→ **Work request**
Please repeat, precisely as written, only the lines from the one containing "Hide the background layer with eye icon" through the last line of the records below, pictures omitted.

→ **Records drawn from a dataset**
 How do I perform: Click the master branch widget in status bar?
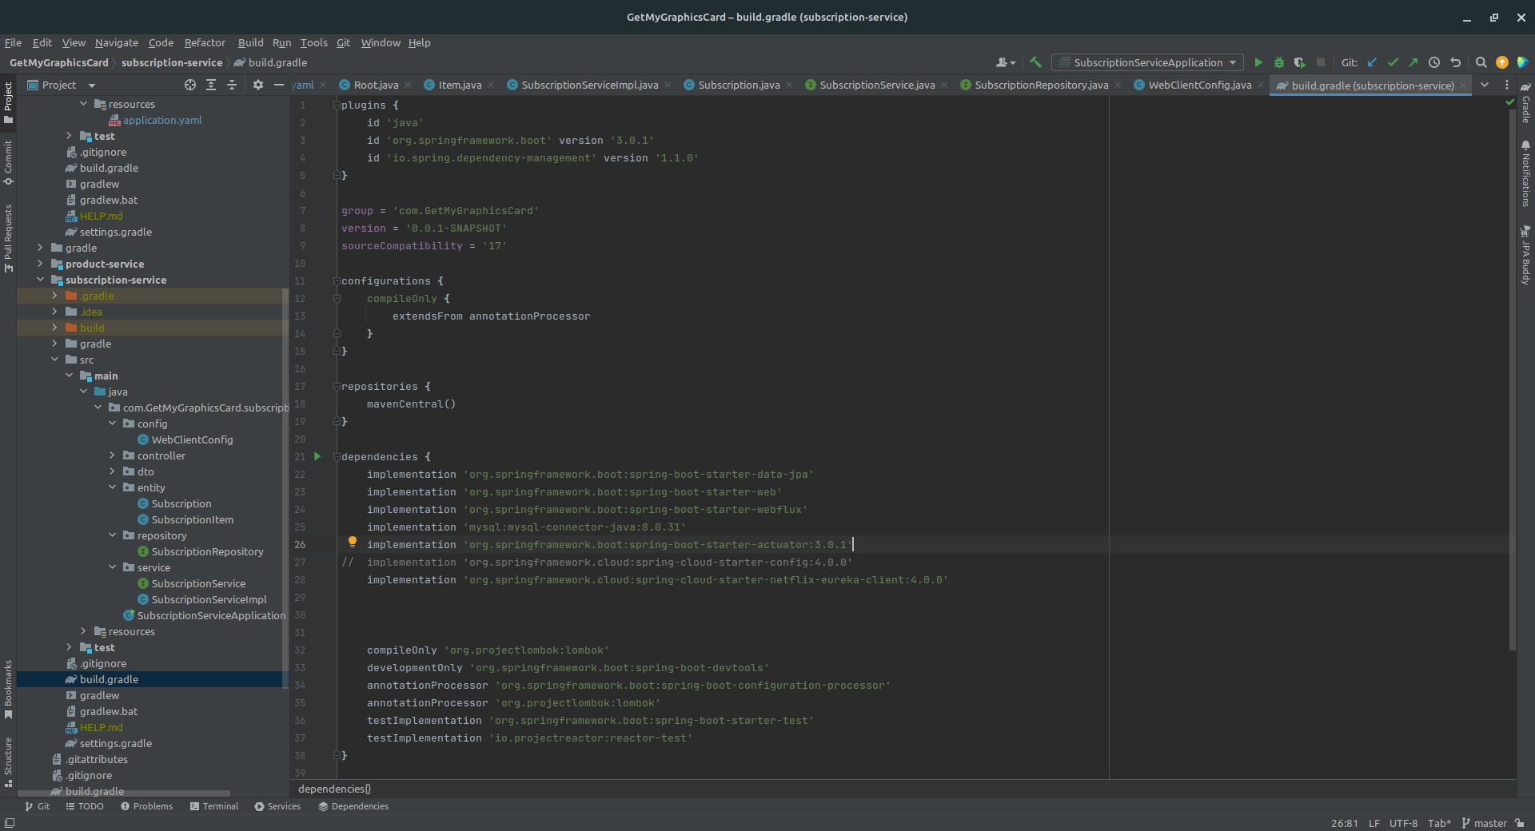[1484, 823]
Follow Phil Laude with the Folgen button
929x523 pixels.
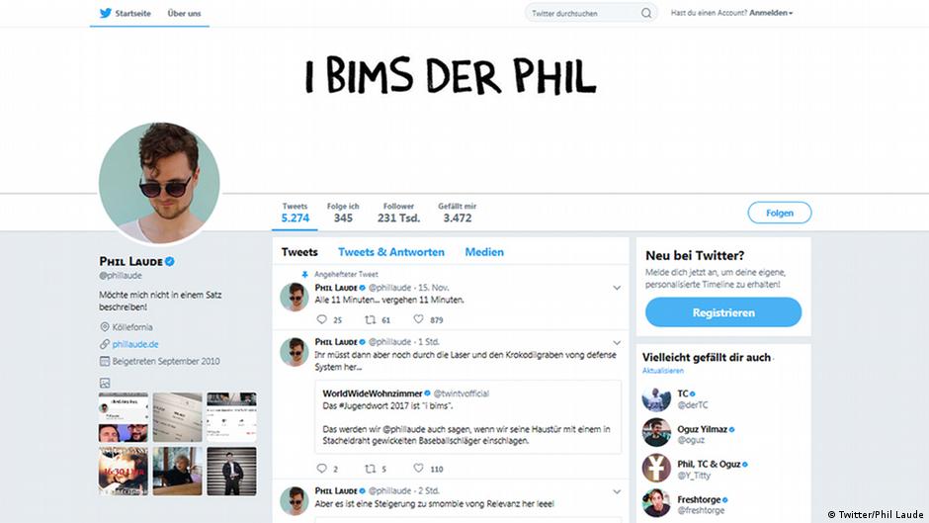click(x=780, y=213)
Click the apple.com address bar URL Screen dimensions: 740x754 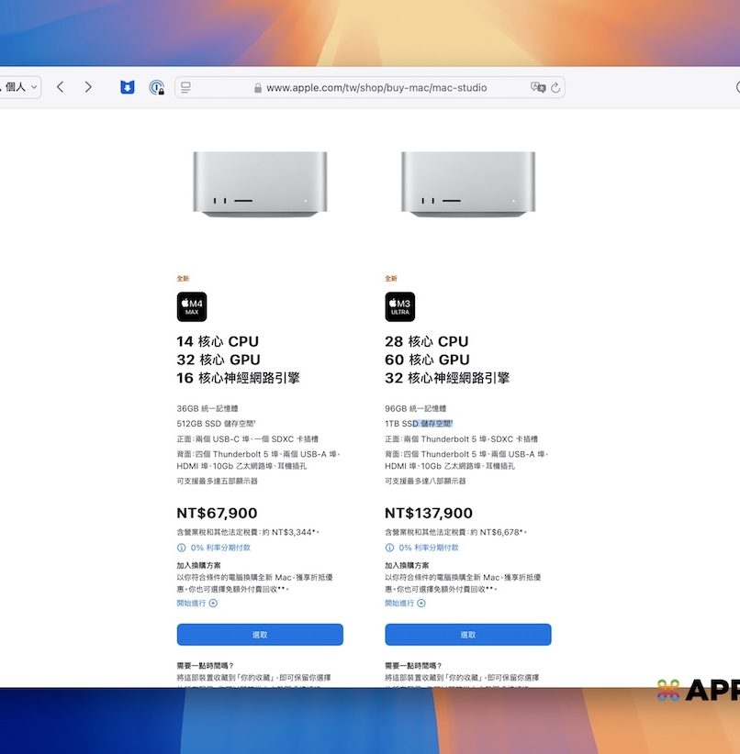(x=376, y=88)
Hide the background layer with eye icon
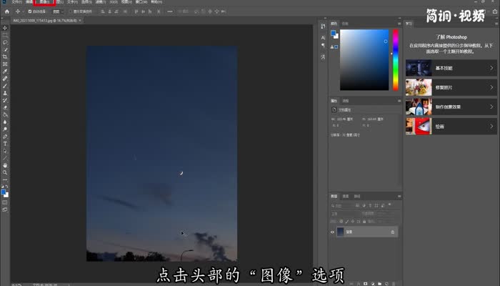The height and width of the screenshot is (286, 500). coord(333,232)
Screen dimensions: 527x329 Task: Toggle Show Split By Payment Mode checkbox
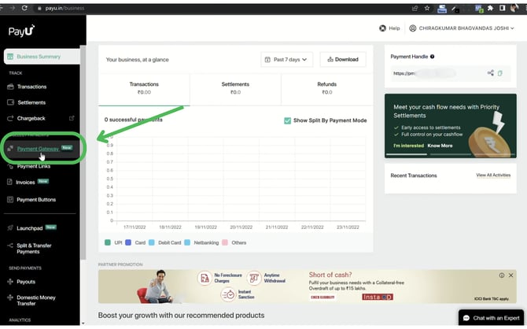click(287, 120)
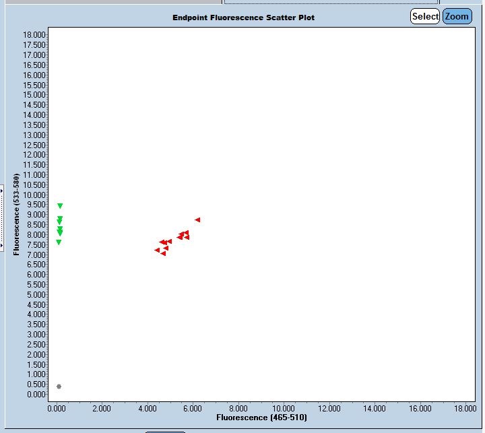485x433 pixels.
Task: Click the 10.000 tick on the x-axis
Action: click(283, 408)
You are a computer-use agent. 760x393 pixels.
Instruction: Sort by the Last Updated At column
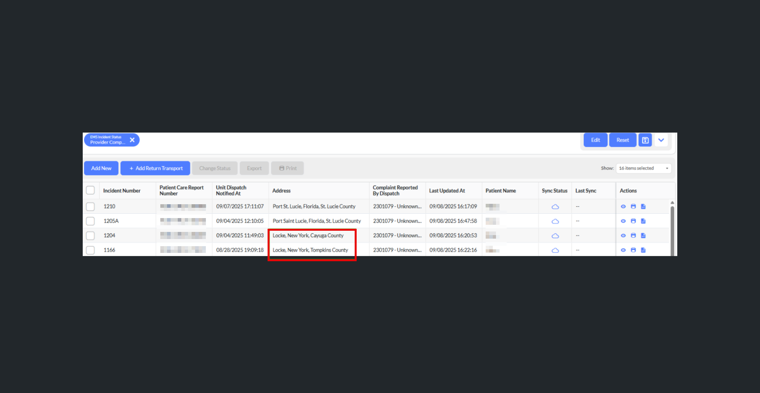point(447,191)
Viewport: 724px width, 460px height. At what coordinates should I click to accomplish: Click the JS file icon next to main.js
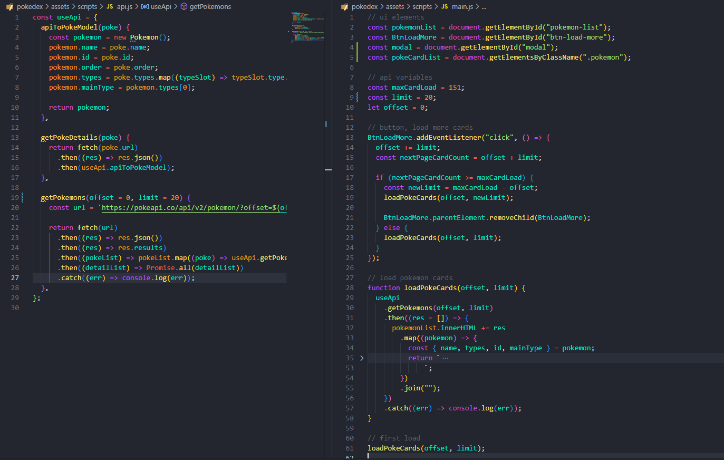coord(445,7)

→ **Answer box**
Hide the background layer with eye icon
The height and width of the screenshot is (286, 500). coord(333,232)
Screen dimensions: 527x329 Task: Toggle Show Split By Payment Mode checkbox
click(287, 120)
485x433 pixels.
Task: Click the 10.000 tick on the x-axis
Action: click(283, 408)
You are a computer-use agent. 760x393 pixels.
Instruction: Sort by the Last Updated At column
point(447,191)
Viewport: 724px width, 460px height. At what coordinates should I click to accomplish: Click the JS file icon next to main.js
coord(445,7)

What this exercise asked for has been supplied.